At Bethesda-Chevy Chase, Peace Studies is taught by Colman McCarthy, a former Washington Post reporter and founder and president of the Center for Teaching Peace. Though the course is taught at seven other Montgomery County high schools, some say B-CC's is perhaps the most personal and ideological of the offerings because McCarthy makes no effort to disguise his opposition to war, violence and animal testing. . . .
For his part, McCarthy, 67, finds [Saraf's and other] students' objections a bit puzzling. He said that although the two sat in on a recent class, they have not talked to him in depth about their concerns.
"I've never said my views are right and theirs are wrong," he said about the students who take his course. "In fact, I cherish conservative dissenters. I wish we could get more of them in."
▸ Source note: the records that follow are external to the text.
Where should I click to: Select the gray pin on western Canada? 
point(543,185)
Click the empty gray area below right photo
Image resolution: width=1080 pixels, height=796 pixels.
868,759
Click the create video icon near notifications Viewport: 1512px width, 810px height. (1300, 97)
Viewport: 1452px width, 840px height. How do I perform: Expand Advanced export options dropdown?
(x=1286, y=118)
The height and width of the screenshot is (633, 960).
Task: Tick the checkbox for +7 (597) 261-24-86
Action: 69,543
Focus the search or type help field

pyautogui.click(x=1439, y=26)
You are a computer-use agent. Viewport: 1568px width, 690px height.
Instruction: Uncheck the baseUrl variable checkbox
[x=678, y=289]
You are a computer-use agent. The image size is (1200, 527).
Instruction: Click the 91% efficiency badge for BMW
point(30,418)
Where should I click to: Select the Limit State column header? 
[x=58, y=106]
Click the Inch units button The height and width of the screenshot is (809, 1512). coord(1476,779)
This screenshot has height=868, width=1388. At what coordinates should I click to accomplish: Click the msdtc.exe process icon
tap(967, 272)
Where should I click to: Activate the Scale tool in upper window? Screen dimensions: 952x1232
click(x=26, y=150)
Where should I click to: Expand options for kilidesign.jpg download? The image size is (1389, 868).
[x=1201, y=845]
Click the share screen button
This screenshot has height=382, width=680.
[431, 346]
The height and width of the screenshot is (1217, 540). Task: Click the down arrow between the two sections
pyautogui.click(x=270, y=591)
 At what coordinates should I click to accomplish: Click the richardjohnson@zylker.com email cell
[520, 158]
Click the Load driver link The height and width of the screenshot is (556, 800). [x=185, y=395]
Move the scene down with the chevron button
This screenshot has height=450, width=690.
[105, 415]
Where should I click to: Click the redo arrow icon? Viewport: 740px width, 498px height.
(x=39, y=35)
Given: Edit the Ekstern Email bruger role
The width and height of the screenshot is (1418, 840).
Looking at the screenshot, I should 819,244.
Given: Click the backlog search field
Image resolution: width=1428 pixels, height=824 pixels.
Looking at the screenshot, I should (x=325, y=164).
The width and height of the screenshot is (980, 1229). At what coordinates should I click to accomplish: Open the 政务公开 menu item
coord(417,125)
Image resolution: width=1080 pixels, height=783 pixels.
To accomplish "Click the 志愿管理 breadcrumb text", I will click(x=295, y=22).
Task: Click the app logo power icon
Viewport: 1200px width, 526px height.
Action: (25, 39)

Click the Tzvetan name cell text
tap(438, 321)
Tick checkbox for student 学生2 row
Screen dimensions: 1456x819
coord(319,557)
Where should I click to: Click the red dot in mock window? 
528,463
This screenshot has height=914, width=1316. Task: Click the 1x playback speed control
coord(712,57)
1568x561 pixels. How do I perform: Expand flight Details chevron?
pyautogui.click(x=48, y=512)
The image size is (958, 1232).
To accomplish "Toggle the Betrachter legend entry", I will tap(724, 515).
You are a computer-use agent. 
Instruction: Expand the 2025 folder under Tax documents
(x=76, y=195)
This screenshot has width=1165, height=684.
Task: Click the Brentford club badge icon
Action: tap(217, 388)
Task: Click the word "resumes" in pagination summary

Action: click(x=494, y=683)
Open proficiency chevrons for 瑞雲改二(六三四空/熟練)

Yet McCarthy's record belies his claim to embrace dissent. In May 2002, as we noted, he denounced the school for its choice of commencement speaker: Condoleezza Rice, then national security adviser. "Students deserve better than someone who advocates, as Rice does, sending U.S. pilots to kill human beings in Afghanistan," McCarthy told the student newspaper.
In October 2003, we quoted an admiring profile of McCarthy in Teacher magazine, which described a McCarthy speech to a group of teachers at the U.S. Institute of Peace:
McCarthy reluctantly wrapped up his speech at the 45-minute mark and was mobbed by several teachers who wanted to buy his books. Another group gathered in the back of the room to discuss what they'd just heard. While agreeing that McCarthy's in-your-face comments wouldn't fly with most school boards or parents, they excitedly talked about how radical pacifist ideas could enliven their own classes.
An elegant-looking teacher in her 40s wandered up and joined the conversation. The truth, she said conspiratorially, is that when you close your classroom door, you're in charge and there's a lot you can get away with. The others nodded in agreement.
Suddenly, the teacher registered with alarm that a reporter's tape recorder was running. She declared that her comments were off the record and abruptly walked away from the group. Reconsidering their candor, one by one other teachers in the circle requested that their comments, too, be considered off the record. Peace may have a chance in America's schools. But at least for now, the revolution will not be broadcast.
This column will refrain from taking a position on whether B-CC should kill McCarthy's course. But we hope more students across the country will follow the lead of Andrew Saraf and expose such heavy-handed attempts at ideological indoctrination.